Khura Buri (คุระบุรี) is a district (amphoe) in Phang Nga province in the south of Thailand.

==Geography==
The district is located along the coast of the Andaman Sea and represents the northernmost district of Phang Nga Province. It shares borders with several neighboring districts, which include Suk Samran of Ranong Province to the north and Ban Ta Khun and Phanom of Surat Thani Province. To its south lies the district of Takua Pa.

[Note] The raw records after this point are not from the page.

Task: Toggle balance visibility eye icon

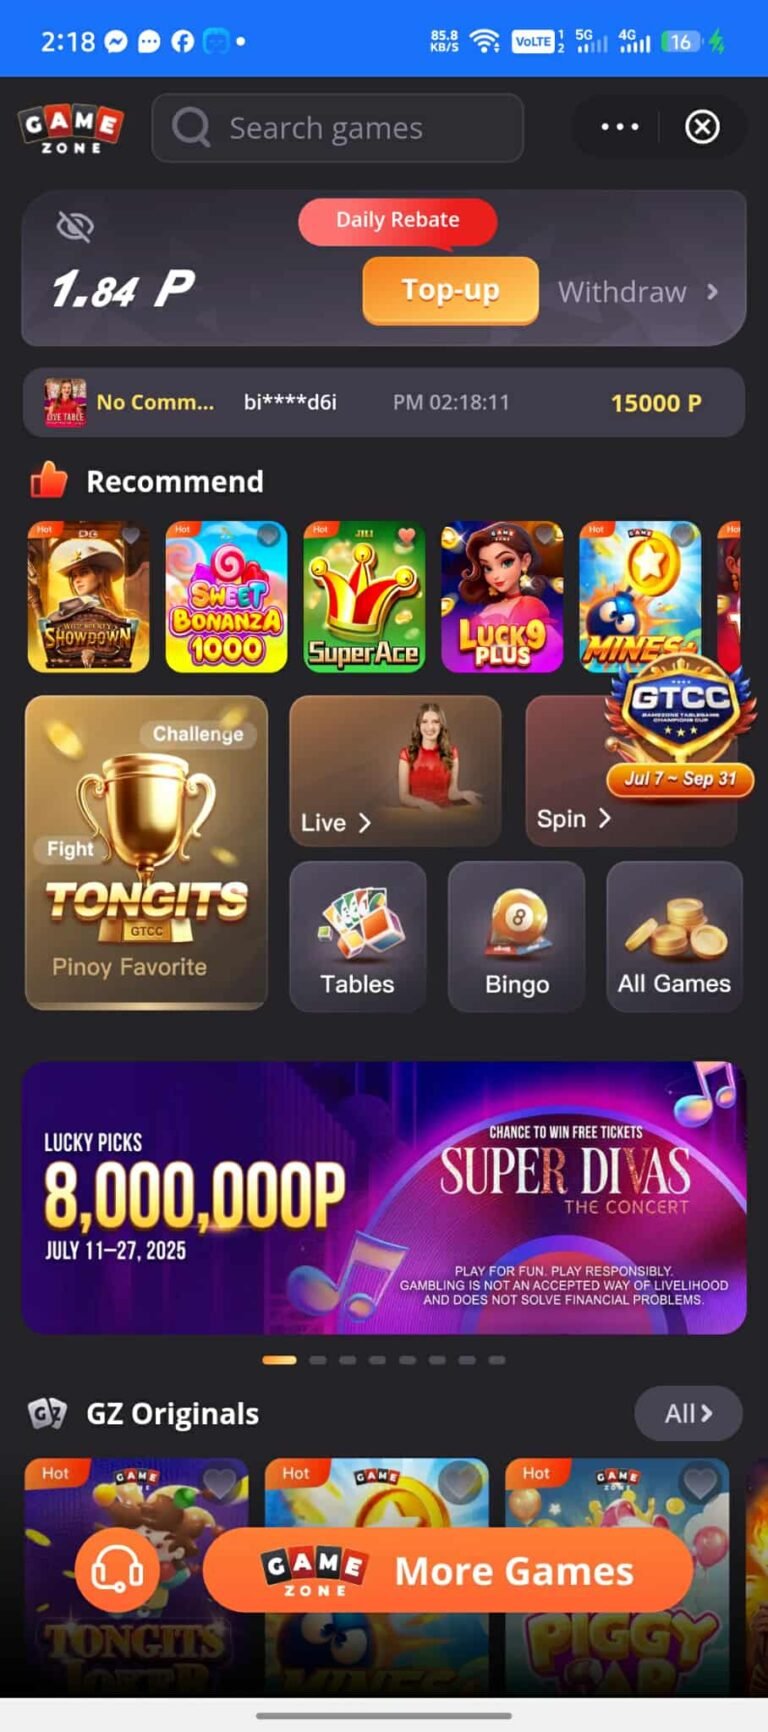Action: tap(75, 227)
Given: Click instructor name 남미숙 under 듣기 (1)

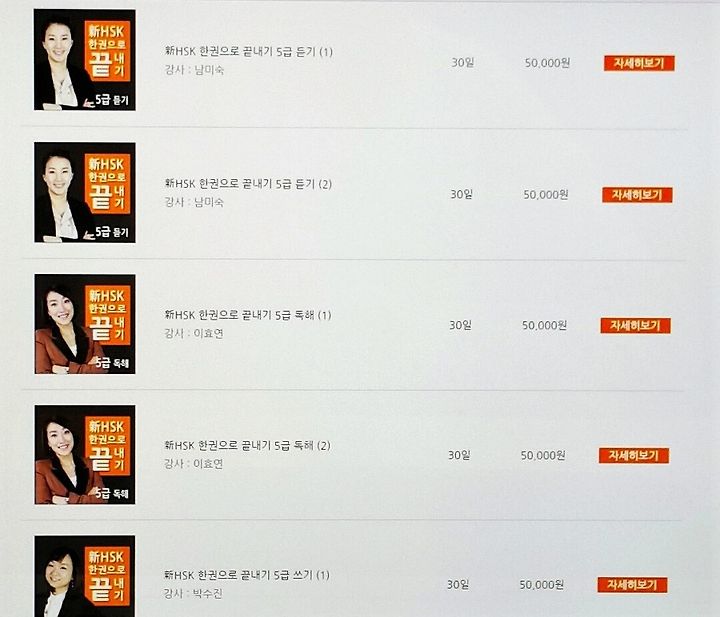Looking at the screenshot, I should pos(209,70).
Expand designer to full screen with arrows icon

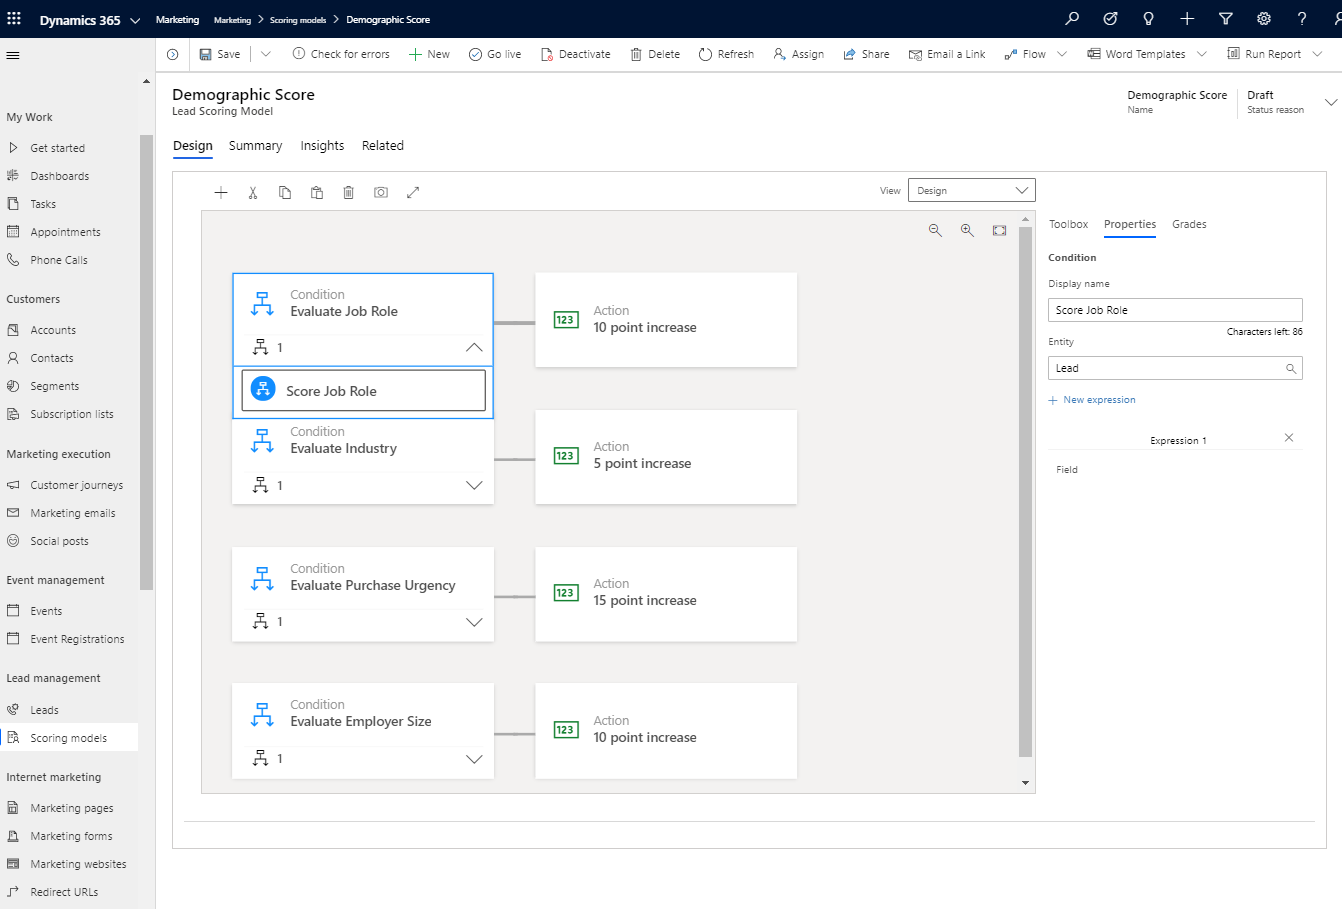(413, 192)
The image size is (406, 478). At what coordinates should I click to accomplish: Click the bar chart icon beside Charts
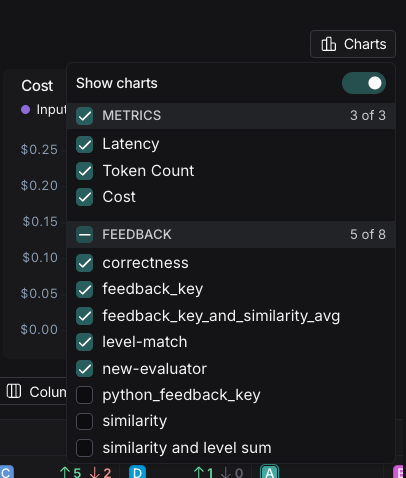point(328,44)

Adjacent to the south of the district is Si Phang-nga National Park. Notable offshore areas within proximity include the Similan Islands and the Surin Islands. Additionally, the district encompasses the Mu Ko Ra-Ko Phra Thong National Park, which includes the Ra and Phra Thong Islands.

==History==
The district, initially known as Mueang Takua Pa District, was once the capital district of Takua Pa province. In 1913, following the relocation of the provincial hall to the current town of Takua Pa, the district was renamed Ko Kho Khao, aligning with the name of its central tambon. However, this change was short-lived, as the district was renamed Pak Nam in the following year, a designation that lasted until 1917. Subsequently, the district was downgraded to a minor district (king amphoe) on 1 September 1938. A significant administrative change occurred in 1964 when the district office moved to tambon Khura, leading to the renaming of the district to Khura Buri in 1968. Khura Buri was then elevated back to full district (amphoe) status on 8 August 1975.

Further administrative restructuring took place on 28 December 1988 when Tambon Ko Kho Khao was transferred to Takua Pa District.

Khura Buri District, and in particular the area of Ko Phra Thong, has been referenced in reports as a critical entry point into Thailand for trafficked individuals from various backgrounds, including Rohingya, Uighur, and Syrian refugees.

== Administration ==
Khura Buri district is divided into four sub-districts (tambons), which are further subdivided into 33 villages (mubans). Khura Buri itself has township (thesaban tambon) status and covers parts of tambons Khura and Mae Nang Khao. Each of the tambons is administered by a tambon administrative organization (TAO).
| No. | Name | Thai name | Villages | Pop. | |
| 1. | Khura | คุระ | 12 | 11,572 |
| 2. | Bang Wan | บางวัน | 9 | 6,717 |
| 3. | Ko Phra Thong | เกาะพระทอง | 4 | 998 |
| 5. | Mae Nang Khao | แม่นางขาว | 8 | 4,021 |
The missing number 4 was assigned to tambon Ko Kho Khao, which was transferred to Takua Pa District.